Re: [Owlim-discussion] Poor performance for Sparql queries with property path optional elements

2012-06-19 Thread Krzysztof Sielski

Hello Ruslan,

Thanks for such an exhaustive answer! For now, we can just avoid using 
those optional property path elements in our Sparql queries and convert 
them to use unions instead - it seems to work properly for us and 
shouldn't be very time-consuming. This is still just a workaround though 
and it would be really nice if Sesame developers fixed this.


--
Best regards,
Krzysztof Sielski
Poznan Supercomputing and Networking Center


W dniu 2012-06-18 15:53, Ruslan Velkov pisze:

Hi Krzysztof,

Many thanks for reporting this and for providing a test class!

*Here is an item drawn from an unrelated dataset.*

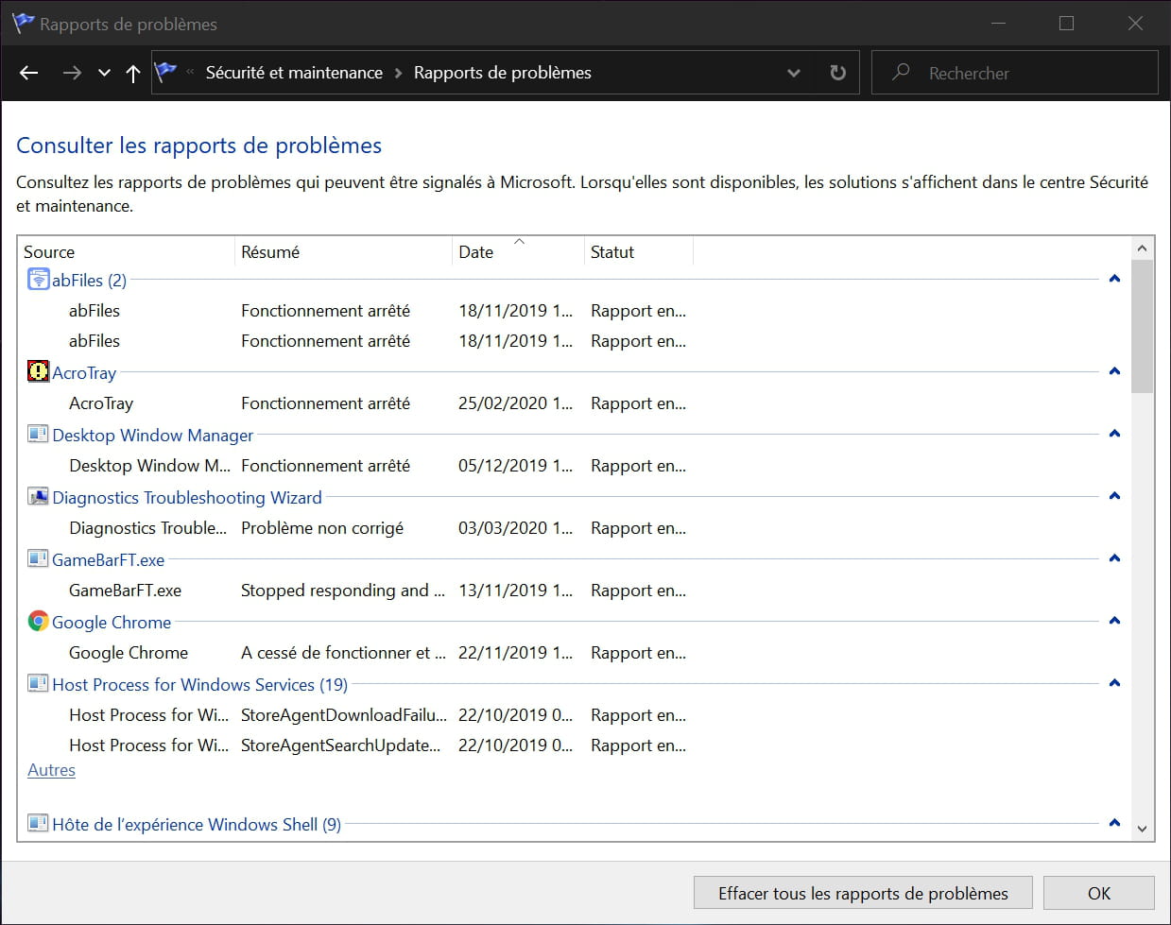This screenshot has height=925, width=1171.
Task: Click the GameBarFT.exe application icon
Action: 37,557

What we introduced in 5.1 is the Sesame's QueryJoinOptimizer which 
rearranges joins so that if there are sub-select clauses in the query 
they will be evaluated first and in the best possible order (in terms 
of number of variables shared by their respective projections). This 
optimizer allows for fast and efficient evaluation of nested SELECT 
clauses.


What I saw as a by-product of this optimizer on q2 was this:

[Original query plan without applying the QueryJoinOptimizer]
Projection
   ProjectionElemList
  ProjectionElem name
   Join
  Join
 StatementPattern
Var (name=-const-1, value=person://1, anonymous)
Var (name=-const-2, value=http://xmlns.com/foaf/0.1/knows, 
anonymous)

Var (name=-const-2-0, anonymous)
 Union
ZeroLengthPath
   Var (name=-const-2-0, anonymous)
   Var (name=-const-3-1, anonymous)
StatementPattern
   Var (name=-const-2-0, anonymous)
   Var (name=-const-3, 
value=http://xmlns.com/foaf/0.1/knows, anonymous)

   Var (name=-const-3-1, anonymous)
  StatementPattern
 Var (name=-const-3-1, anonymous)
 Var (name=-const-4, value=http://xmlns.com/foaf/0.1/name, 
anonymous)

 Var (name=name)

[Query plan after applying the QueryJoinOptimizer]
Projection
   ProjectionElemList
  ProjectionElem name
   Join
  StatementPattern
 Var (name=-const-1, value=person://1, anonymous)
 Var (name=-const-2, value=http://xmlns.com/foaf/0.1/knows, 
anonymous)

 Var (name=-const-2-0, anonymous)
  Join
 StatementPattern
Var (name=-const-3-1, anonymous)
Var (name=-const-4, value=http://xmlns.com/foaf/0.1/name, 
anonymous)

Var (name=name)
 Union
ZeroLengthPath
   Var (name=-const-2-0, anonymous)
   Var (name=-const-3-1, anonymous)
StatementPattern
   Var (name=-const-2-0, anonymous)
   Var (name=-const-3, 
value=http://xmlns.com/foaf/0.1/knows, anonymous)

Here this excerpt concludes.